* _Recorded data_:
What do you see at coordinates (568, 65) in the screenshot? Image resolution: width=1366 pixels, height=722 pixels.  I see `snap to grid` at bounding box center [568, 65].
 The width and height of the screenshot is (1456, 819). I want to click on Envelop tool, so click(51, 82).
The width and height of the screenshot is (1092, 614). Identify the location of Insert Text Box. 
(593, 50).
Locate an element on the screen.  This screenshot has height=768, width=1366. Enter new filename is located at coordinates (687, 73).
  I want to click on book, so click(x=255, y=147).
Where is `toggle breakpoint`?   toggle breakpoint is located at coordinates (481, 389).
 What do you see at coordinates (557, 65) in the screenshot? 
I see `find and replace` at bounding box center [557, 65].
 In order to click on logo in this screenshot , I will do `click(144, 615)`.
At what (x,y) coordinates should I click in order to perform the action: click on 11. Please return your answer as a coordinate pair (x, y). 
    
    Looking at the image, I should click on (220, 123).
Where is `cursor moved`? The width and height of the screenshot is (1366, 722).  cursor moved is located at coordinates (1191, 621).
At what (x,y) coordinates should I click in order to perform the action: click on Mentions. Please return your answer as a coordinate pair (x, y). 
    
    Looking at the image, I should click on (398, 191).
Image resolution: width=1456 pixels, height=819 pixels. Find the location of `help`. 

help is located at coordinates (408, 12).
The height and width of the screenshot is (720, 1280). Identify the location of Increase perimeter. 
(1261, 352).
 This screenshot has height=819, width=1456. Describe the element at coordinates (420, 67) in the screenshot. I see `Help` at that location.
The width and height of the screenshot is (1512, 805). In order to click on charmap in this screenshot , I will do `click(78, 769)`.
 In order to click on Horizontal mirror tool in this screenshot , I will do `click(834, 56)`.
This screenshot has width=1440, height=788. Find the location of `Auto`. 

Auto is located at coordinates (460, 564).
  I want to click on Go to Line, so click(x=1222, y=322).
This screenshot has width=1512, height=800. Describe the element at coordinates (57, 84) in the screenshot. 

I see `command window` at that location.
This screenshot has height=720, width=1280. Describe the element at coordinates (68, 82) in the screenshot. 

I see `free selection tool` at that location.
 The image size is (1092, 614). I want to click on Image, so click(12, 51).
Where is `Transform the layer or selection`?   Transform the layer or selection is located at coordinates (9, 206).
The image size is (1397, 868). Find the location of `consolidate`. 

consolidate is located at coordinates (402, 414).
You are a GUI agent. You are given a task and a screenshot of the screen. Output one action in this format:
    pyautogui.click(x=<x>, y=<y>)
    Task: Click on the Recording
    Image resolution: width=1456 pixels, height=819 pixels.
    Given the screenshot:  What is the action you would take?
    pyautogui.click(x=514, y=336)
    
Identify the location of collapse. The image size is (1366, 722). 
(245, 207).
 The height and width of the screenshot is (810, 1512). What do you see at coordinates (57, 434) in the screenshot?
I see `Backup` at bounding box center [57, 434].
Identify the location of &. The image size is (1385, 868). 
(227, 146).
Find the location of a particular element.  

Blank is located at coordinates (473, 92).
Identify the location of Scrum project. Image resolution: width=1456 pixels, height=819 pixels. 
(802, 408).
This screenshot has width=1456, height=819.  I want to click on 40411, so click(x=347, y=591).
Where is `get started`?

* _Goal of the exercise_: Rewrite the part of the material that opens with the line containing "coordinates (9, 206)." and closes with the line containing "consolidate is located", replacing "image size" with "screenshot size" and leaving everything else unchanged.

* _Expected output_:
Where is `Transform the layer or selection`?   Transform the layer or selection is located at coordinates (9, 206).
The screenshot size is (1397, 868). Find the location of `consolidate`. 

consolidate is located at coordinates (402, 414).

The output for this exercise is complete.